- **Exercise aim**:
The required result is an exact copy of every line from the one with "Task: Open the" through the last line below, with the pictures left out.
= = = =
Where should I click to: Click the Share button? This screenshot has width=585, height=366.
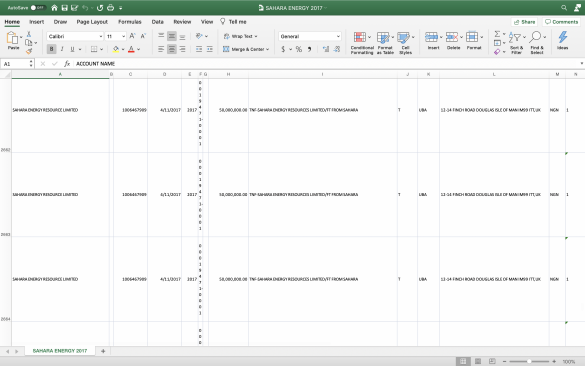pos(525,22)
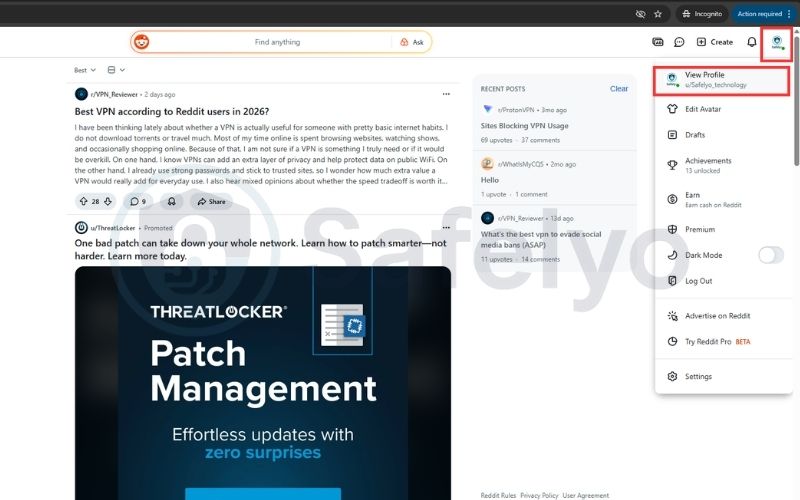
Task: Click the Find anything search field
Action: coord(277,42)
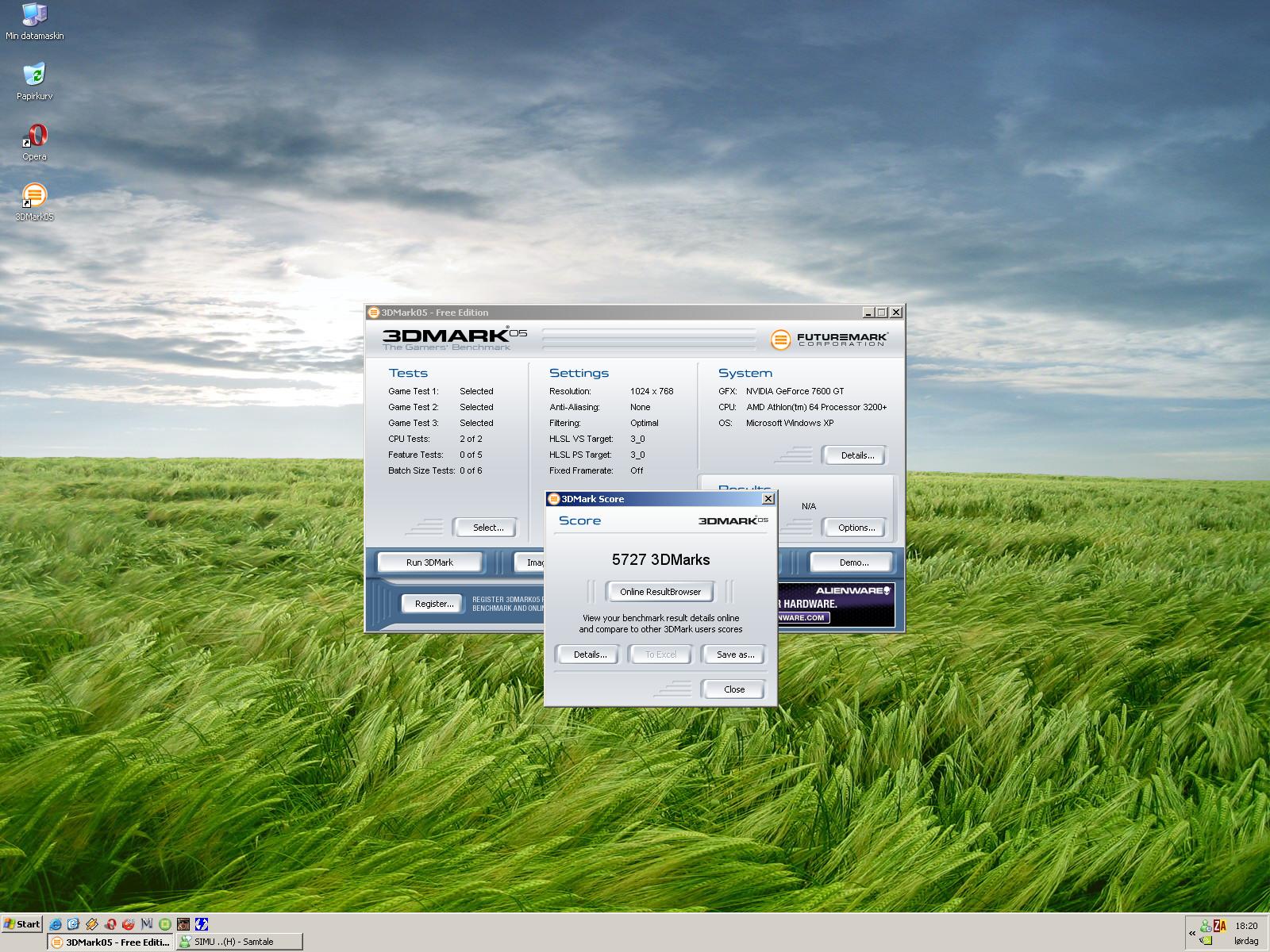Open the Online ResultBrowser

tap(660, 592)
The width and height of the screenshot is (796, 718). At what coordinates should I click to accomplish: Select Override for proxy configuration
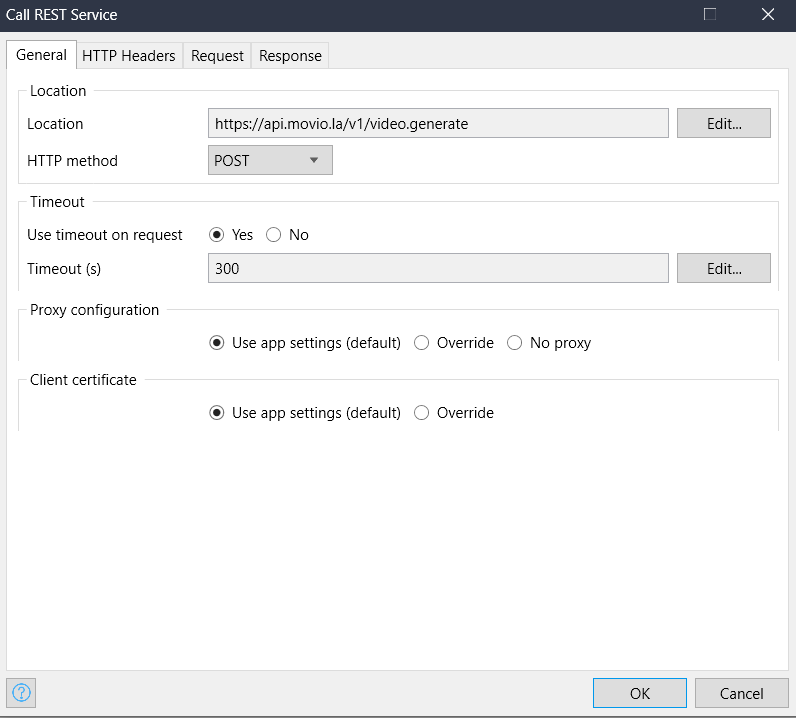(421, 343)
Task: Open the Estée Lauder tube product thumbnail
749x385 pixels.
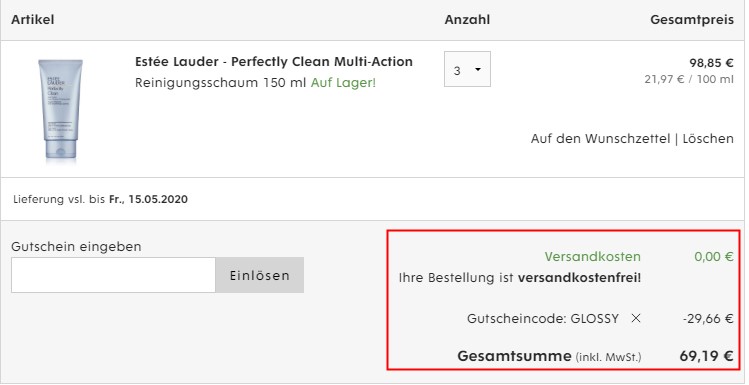Action: [x=60, y=109]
= = = =
- **Your response**:
Task: Open the Estée Lauder tube product thumbnail
749x385 pixels.
Action: [x=60, y=109]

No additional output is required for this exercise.